Francesco entre, il est ébloui. Par ce beau matin d'hiver, la pièce est inondée de soleil, il y fait bon, chaud même car les braises rougissent encore dans la cuisinière. De sa petite chambre, par la porte entrebâillée, il voit le vieux qui braque sa pétoire vers lui. Apeuré, il lève les mains et bat en retraite.
— Je ne veux pas vous faire de mal. C'est Costenza ... je suis son frère.
— Menteur, son frère, je le connais, tu n'es pas Michele.
— Moi, c'est Francesco, j'étais à Albenga.
Au nom d'Albenga, Gian Paolo se rassure. Costanza lui a déjà parlé de ces frères d'Albenga. Il baisse le canon de son fusil et invite Francesco à venir dans la chambre.
— Viens que je te voie de plus près. C'est vrai que tu ressembles à Costanza. Alors, tu es de retour avec tes frères ?
— Oui, notre grand-père est mort.
— Et qu'est-ce que tu vas faire à Nice ?
Piteusement Francesco baisse la tête. Il ne sait pas répondre.
— T'inquiète pas, il y a du travail à Nice pour un grand gaillard comme toi ! Tu en trouveras. En attendant, puisque tu es là, aide moi à me lever ! Ce matin, je suis tout bloqué.
Francesco installe le vieux dans le fauteuil de la cuisine, près de la fenêtre.

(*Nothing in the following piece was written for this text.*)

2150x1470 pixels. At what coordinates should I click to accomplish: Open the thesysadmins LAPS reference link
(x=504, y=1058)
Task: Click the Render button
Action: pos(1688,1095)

— Mets les cannes près de la table, c'est les premiers pas qui sont durs le matin. Ensuite ça va mieux. Et, si tu veux bien, passe moi le journal ! ça me fait passer le temps. Au soleil, comme ça, je suis heureux comme un roi. Tu es bien gentil. Merci, je ne veux pas te retarder mais reviens me voir, ça me fera plaisir.
Francesco passe à la boulangerie rendre les clés à sa sœur. Anselme lui donne du pain.
— Prends le, c'est celui de la semaine mais dans la soupe, il sera bon, dit-il à Francesco qui hésite. Allez, prends le, je dois bien ça à Costanza. C'est elle qui tient la boutique et je peux lui faire confiance. Jamais elle ne prendrait le moindre sou dans la caisse ni même ces quignons de pain rassis. Prends les sinon ce sera pour les cochons et avec les restes de l'auberge, ils sont déjà bien assez nourris !
Comme il est trop tard pour se présenter à l'embauche, Francesco remonte sur la colline. Un petit vent froid souffle. Plus froid qu'à Albenga, lui semble-t-il. A son arrivée, sans un mot, Michele lui tend la scie. Sous ses ordres, toute la journée, les frères s'activent dans l'olivaie. Les grands grimpent dans les arbres pour tailler. Au sol, Battiste ramasse les branches. Il a les yeux rougis, gonflés de larmes. Son "baba", le vieux Gio Batta est mort. Comme Nonno ...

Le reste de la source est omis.